- Movie poster
- Based on: The Master and Margarita by Mikhail Bulgakov
- Written by: Andrzej Wajda
- Directed by: Andrzej Wajda
- Starring: Wojciech Pszoniak Jan Kreczmar Daniel Olbrychski
- Music by: Johann Sebastian Bach (St Matthew Passion)
- Country of origin: West Germany
- Original language: German

Production
- Producers: Günther Lüdecke Andrzej Wajda
- Cinematography: Igor Luther Pfeffer Sam
- Editor: Joanna Rojewska
- Running time: 90 minutes
- Production company: ZDF

Original release
- Network: ZDF
- Release: 29 March 1972

= Pilate and Others =

1972 West German film

Pilate and Others (Pilatus und andere - Ein Film für Karfreitag) is a 1972 German drama film written and directed by Andrzej Wajda, based on the 1967 novel The Master and Margarita by the Soviet writer Mikhail Bulgakov, although it focuses on the parts of the novel set in biblical Jerusalem.

The film has the subtitle Ein Film für Karfreitag (The Film for Good Friday) because it was released on March 29, 1972, on the eve of Easter. It was also shown at the Berlin Film Festival on February 15, 2006, when director Andrzej Wajda received an Honorary Golden Bear.

==Background==
Andrzej Wajda had already received two scripts from Warsaw to make a movie about the Passion but he had rejected both of them. After reading The Master and Margarita, he decided to use Mikhail Bulgakov's dialogues in his film.

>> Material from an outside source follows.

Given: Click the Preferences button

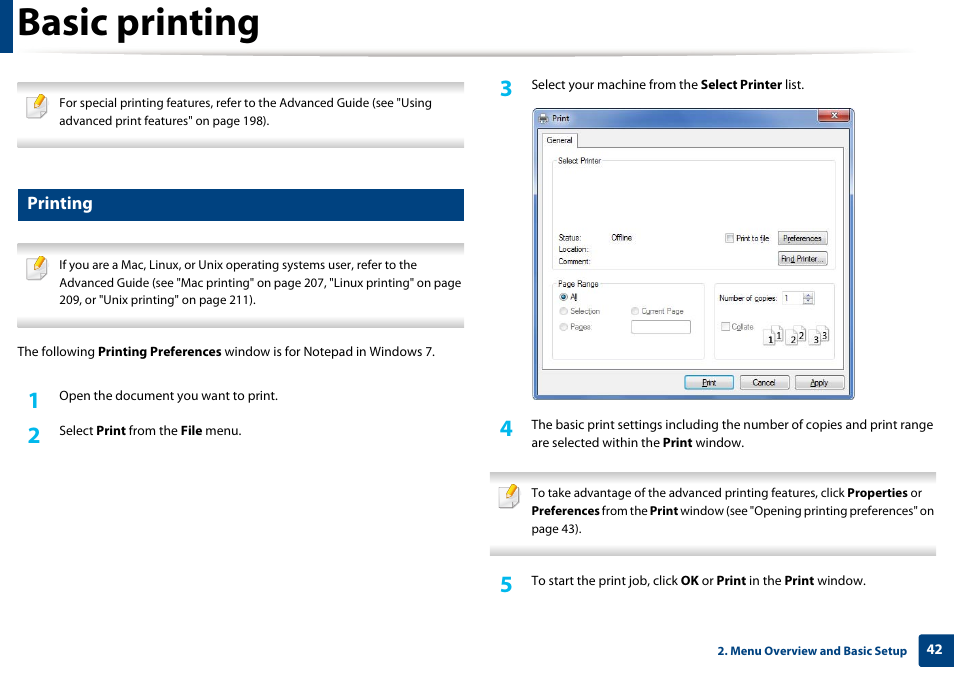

Shooting took place in Nuremberg, among the ruins of the Third Reich. Wajda used the platform from which Adolf Hitler held his speeches when he was addressing the Nazi Party in Nuremberg.

==Story==
In the novel The Master and Margarita by the Russian author Mikhail Bulgakov, on which the film is based, three story lines are interwoven: a satirical story line in which Satan, called Woland here, goes to the city of Moscow in the 1930s to deal with the corrupt lucky ones, bureaucrats and profiteers from the Stalin era; a second one describing the internal struggle fought by Pontius Pilate before, during and after the conviction and execution of Yeshua Ha Nozri (Jesus from Nazareth); and a third telling the story of the love between the master, an unnamed writer in Moscow during the 1930s and his beloved Margarita, who goes to the extreme to save her master. The master has written a novel about Pontius Pilate, and is addressed by the authorities because this was an issue which in the officially atheistic Soviet Union was taboo.

The film Pilate and Others only tells the biblical story of the novel: the story of Pontius Pilate and Jesus.

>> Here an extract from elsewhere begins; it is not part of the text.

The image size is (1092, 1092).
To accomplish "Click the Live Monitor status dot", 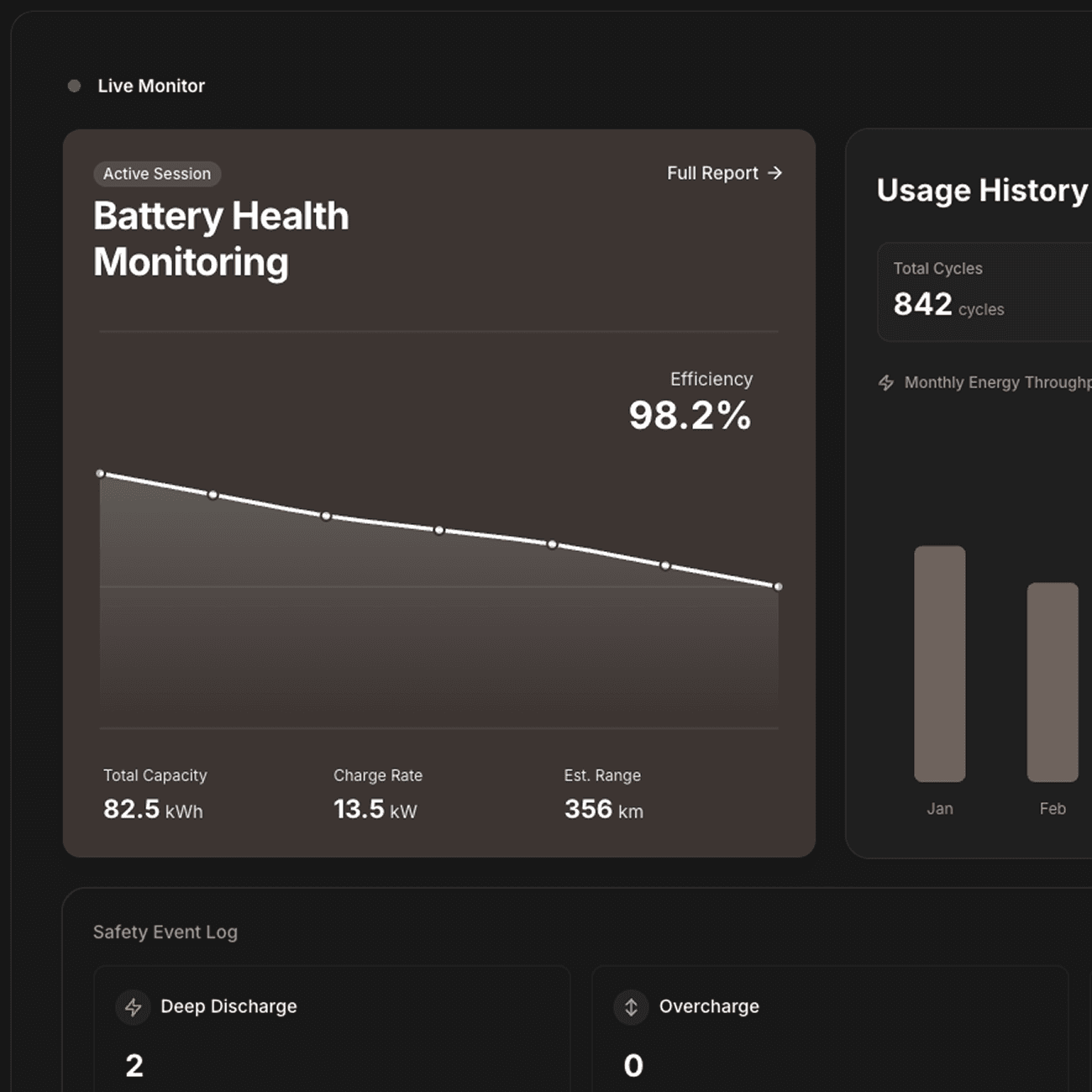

===Differences from the novel===
The biblical story of the novel is situated in Jerusalem, but Wajda transferred it to Germany in the present time. Levi Matvei is a modern TV reporter who makes reports from Golgotha; Yeshua Ha-Nozri passes Way of the Cross on streets of Frankfurt.

==Cast==

- Wojciech Pszoniak as Yeshua Ha-Nozri
- Jan Kreczmar as Pontius Pilate
- Daniel Olbrychski as Levi Matvei
- Andrzej Łapicki as Aphranius
- Marek Perepeczko as Marcus
- Jerzy Zelnik as Judah of Kiriaf
- Vladek Sheybal as Caiaphas
- Andrzej Wajda as reporter

==Soundtrack==
Johann Sebastian Bach – Matthäus-Passion

==Other screen adaptations of The Master and Margarita==

- Aleksandar Petrović – Il Maestro e Margherita – 1972 (film)
- Vladimir Vasilyev and Boris Yermolaev – Fuete – 1986 (film)
- Maciej Wojtyszko – Mistrz i Małgorzata – 1988 (TV series)
- Aleksandr Dzekun – Master i Margarita – 1989 (TV series)
- Andras Szirtes – Forradalom Után – 1990 (film)
- Paul Bryers – Incident in Judaea – 1991 (TV film)
- Oldřich Daněk – Pilát Pontský, onoho dne – 1991 (film)
- Yuri Kara – Master i Margarita – 1994 (film)
- Sergey Desnitsky – Master i Margarita – 1996 (film)
- Vladimir Bortko – Master i Margarita – 2005 (TV series)
- Ibolya Fekete – A Mester és Margarita – 2005 (film)
- Giovanni Brancale – Il Maestro e Margherita – 2008 (film)
- Scott Steindorff – The Master and Margarita – 2012 (film)
- Rinat Timerkaev – Master i Margarita – 2012 (animated film)
- Mikhail Lokshin – The Master and Margarita – 2024 (film)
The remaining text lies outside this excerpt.